EDITORIALS

Editorial: Two is enough at first presidential debate

USA TODAY
Editorial Board
Donald Trump speaks during rally at Germain Arena on Monday, September 19, 2016.

In the 2012 presidential election, candidates not named Barack Obama or Mitt Romney took a combined 1.7 percent  of the vote.

This year the two leading third-party candidates, Libertarian Party nominee Gary Johnson and Green Party nominee Jill Stein, are polling at 8.8 percent and 2.8 percent, respectively.

Yet neither has been invited to join the first presidential debate on Monday because neither has reached the threshold of 15 percent established by the Commission on Presidential Debates. And neither will be invited to subsequent debates unless their support increases dramatically in coming days.

Is that fair? Johnson doesn’t think so. He calls the system “rigged.” Stein agrees, calling it “undemocratic.” Most third-party candidates say the 15 percent threshold is too high. Johnson takes a different tack, arguing that he could reach that threshold if only pollsters asked about a four-way race before they asked about a two-way race, a claim that polling experts dispute.

But the commission has good reason to stick to its guns. It has placed its cutoff at a reasonable level and has maintained it since 2000. Tampering with it now would be changing the rules in the middle of a game.

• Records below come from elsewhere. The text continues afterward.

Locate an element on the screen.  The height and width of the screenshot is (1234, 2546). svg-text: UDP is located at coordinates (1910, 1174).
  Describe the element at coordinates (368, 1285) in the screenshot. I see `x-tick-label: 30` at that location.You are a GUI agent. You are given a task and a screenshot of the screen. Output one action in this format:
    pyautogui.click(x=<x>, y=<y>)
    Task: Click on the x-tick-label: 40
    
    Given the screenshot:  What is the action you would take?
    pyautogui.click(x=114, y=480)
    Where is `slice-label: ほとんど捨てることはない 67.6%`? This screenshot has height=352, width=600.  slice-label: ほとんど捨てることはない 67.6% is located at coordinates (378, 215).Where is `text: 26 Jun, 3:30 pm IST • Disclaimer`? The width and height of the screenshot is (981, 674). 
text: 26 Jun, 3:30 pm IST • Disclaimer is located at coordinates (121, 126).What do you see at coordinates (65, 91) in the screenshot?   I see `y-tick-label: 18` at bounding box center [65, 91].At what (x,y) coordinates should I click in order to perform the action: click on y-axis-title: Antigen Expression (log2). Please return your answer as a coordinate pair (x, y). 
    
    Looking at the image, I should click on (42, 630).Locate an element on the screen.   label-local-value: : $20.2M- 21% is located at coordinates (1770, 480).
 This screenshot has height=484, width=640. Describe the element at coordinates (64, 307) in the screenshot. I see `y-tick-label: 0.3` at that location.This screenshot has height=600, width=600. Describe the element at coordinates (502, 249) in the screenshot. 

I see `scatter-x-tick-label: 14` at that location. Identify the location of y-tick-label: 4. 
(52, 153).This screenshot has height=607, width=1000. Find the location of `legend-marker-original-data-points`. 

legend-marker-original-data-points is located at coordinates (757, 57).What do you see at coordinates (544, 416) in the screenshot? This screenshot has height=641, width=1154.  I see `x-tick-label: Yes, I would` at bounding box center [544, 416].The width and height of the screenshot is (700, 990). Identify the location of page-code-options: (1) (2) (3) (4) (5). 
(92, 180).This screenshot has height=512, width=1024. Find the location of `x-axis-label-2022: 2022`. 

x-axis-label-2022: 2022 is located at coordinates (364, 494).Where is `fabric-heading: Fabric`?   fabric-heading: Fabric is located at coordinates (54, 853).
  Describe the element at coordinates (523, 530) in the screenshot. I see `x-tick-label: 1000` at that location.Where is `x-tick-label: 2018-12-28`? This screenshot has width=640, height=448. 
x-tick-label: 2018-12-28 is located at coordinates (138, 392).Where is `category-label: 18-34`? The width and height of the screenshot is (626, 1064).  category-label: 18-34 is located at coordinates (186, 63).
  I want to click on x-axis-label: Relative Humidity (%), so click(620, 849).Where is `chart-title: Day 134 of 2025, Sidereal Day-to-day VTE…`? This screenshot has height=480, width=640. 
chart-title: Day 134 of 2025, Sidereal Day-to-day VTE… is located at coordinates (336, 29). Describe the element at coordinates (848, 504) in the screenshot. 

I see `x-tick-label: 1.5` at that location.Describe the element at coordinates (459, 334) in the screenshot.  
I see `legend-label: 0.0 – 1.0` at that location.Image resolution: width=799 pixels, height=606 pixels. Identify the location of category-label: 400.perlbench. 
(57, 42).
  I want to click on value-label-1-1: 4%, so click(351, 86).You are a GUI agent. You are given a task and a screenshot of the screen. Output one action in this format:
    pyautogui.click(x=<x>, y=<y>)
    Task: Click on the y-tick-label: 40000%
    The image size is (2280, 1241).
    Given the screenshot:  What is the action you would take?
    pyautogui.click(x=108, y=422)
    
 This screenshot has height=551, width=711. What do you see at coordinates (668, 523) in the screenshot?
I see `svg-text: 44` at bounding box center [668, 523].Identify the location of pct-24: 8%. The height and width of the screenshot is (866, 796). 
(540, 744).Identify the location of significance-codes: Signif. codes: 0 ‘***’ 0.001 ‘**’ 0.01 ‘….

There is no hue and cry for a lower threshold, even in future years. That message was received this year by a well-funded group of former governors, senators, Cabinet officials and businessmen who lobbied for rules changes in hopes of attracting a centrist third-party candidate. The group bought advertising, had its members deliver speeches and visited editorial boards. In the end, it had about as much impact as the proverbial tree falling in an empty forest.

With just six weeks until the election, it’s time to zero in on the people with a plausible chance of winning: Hillary Clinton and Donald Trump. Both should be put on the hot seat and pressed to provide substantive answers to tough questions.

With more people on stage, the answers get shorter, the questions get fewer, or both. That is what happened with early Democratic primary debates, when there were five candidates, and throughout the Republican debates, which featured multiple people on stage.

This is not to say that third-party candidates don’t have important things to say. Johnson, in particular, has a way of cutting through divides between Republicans and Democrats, with pro-trade and fiscally prudent positions combined with support for abortion rights and same-sex marriage.

But contrary to what many enthusiasts argue, third-party candidates are not being held back by their absence from debates. No third-party candidate in the past century has come close to winning a presidential election, even when there were no debates.

The debate commission, for its part, is not without its share of blame. It is structured as a bipartisan body — always co-chaired by a former luminary from each party — rather than a nonpartisan one, such as the League of Women Voters. This invites criticism that it is out to maintain a two-party duopoly.

The commission is also too quick to allow the two campaigns to work out rules among themselves that put restrictions on the moderators. But it is right to set a threshold for participation. And it is right to stick to it.